▼

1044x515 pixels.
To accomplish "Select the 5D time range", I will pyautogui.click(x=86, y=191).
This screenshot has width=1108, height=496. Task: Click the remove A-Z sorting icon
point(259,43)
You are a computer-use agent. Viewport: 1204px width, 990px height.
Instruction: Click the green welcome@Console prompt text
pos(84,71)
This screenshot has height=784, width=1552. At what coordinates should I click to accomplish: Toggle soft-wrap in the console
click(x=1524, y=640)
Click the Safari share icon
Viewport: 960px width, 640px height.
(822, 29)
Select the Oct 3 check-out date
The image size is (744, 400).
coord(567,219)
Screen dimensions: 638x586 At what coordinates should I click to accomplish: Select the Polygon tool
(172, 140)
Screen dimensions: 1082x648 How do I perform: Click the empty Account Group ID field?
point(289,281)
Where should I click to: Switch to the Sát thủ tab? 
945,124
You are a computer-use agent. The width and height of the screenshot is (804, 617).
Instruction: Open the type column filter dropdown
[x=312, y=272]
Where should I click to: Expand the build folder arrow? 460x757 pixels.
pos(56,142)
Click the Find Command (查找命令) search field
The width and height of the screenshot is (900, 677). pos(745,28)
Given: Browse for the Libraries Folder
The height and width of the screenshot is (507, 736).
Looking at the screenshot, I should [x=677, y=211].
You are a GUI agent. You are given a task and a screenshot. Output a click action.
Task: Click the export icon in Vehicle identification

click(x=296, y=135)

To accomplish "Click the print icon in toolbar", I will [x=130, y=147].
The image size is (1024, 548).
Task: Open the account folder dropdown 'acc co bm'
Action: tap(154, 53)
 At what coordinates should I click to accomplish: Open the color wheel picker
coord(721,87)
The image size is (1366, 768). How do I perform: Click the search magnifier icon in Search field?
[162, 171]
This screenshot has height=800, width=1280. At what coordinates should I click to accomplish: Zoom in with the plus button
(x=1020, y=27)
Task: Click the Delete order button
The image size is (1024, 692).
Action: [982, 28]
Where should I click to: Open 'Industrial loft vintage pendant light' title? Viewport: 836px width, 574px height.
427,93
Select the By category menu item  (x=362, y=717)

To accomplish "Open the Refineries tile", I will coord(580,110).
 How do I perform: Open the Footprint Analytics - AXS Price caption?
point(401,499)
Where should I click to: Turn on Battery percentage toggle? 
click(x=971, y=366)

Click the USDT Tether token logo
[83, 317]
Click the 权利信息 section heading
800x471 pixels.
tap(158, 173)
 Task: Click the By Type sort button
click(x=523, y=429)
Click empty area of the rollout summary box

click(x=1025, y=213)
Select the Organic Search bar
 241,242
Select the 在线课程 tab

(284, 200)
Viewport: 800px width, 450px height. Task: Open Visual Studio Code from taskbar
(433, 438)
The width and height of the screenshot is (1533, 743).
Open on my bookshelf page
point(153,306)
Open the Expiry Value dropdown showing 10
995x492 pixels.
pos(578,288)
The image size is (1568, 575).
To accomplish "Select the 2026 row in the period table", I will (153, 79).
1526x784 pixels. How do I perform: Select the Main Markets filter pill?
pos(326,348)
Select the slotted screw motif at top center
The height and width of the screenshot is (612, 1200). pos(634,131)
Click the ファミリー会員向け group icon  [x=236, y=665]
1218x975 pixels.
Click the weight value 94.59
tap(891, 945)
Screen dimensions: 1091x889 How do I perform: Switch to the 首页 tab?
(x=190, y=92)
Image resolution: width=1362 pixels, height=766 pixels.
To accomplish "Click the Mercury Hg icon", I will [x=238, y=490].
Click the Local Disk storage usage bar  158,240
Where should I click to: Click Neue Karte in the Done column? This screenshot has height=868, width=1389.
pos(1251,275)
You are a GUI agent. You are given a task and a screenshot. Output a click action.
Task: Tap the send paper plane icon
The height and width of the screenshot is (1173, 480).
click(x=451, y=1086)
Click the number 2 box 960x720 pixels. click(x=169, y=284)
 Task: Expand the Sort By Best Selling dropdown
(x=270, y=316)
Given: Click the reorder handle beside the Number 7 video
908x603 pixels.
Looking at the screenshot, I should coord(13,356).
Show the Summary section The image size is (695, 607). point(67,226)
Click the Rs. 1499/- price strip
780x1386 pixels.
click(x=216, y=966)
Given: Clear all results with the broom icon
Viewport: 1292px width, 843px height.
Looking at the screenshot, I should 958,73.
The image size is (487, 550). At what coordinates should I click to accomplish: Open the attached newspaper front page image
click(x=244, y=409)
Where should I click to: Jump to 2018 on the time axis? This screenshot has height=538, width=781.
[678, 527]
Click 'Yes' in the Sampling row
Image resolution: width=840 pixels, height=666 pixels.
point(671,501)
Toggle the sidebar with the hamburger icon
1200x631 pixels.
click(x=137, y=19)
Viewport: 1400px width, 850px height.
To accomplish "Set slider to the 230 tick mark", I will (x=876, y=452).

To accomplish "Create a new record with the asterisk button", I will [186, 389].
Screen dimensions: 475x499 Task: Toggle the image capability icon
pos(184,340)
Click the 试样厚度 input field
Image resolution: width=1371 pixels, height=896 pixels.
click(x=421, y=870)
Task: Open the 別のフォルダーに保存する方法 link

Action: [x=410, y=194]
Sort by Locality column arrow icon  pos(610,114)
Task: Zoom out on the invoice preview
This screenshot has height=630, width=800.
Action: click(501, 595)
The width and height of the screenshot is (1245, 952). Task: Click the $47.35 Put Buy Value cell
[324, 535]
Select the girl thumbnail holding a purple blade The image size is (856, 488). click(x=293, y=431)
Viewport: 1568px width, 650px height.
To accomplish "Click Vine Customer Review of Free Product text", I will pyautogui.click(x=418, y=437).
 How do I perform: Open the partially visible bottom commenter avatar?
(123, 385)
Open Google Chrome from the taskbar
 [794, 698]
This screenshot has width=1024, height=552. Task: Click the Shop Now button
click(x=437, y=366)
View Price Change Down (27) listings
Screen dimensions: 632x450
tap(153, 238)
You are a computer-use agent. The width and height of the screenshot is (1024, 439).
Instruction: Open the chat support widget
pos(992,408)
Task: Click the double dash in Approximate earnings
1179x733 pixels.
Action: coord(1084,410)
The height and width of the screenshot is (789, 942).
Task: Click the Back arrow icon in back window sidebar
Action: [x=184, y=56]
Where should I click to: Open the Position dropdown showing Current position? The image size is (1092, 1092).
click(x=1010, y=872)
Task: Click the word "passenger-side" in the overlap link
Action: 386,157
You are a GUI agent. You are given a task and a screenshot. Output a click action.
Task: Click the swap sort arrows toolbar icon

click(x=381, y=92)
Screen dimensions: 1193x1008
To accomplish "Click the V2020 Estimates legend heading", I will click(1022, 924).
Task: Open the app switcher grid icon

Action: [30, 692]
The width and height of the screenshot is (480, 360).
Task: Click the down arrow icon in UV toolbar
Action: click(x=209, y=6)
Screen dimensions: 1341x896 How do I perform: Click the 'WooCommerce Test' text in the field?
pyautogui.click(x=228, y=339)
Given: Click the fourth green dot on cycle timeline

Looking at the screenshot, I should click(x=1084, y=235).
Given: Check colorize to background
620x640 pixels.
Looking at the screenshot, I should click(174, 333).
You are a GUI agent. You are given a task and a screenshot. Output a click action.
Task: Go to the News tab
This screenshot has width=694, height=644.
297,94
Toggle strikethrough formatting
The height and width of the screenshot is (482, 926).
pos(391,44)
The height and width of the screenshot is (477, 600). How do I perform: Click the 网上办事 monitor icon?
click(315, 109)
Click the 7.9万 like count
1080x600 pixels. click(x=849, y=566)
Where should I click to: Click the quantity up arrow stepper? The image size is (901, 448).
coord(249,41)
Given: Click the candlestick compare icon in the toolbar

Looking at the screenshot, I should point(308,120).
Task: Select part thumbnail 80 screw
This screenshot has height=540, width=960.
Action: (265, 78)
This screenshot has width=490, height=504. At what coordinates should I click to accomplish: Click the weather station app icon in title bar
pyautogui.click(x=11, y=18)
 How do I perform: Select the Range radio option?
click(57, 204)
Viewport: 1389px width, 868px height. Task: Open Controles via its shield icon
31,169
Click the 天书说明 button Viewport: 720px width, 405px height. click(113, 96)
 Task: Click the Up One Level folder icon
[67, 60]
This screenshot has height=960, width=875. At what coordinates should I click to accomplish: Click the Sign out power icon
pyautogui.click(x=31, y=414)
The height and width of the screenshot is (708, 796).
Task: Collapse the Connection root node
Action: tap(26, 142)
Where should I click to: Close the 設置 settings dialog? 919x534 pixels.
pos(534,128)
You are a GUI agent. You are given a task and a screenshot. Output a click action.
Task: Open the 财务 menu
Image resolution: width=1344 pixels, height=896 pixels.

▲

(Activity) If a line in the entries above includes "menu", count it; report the total alone.

(Solution) 2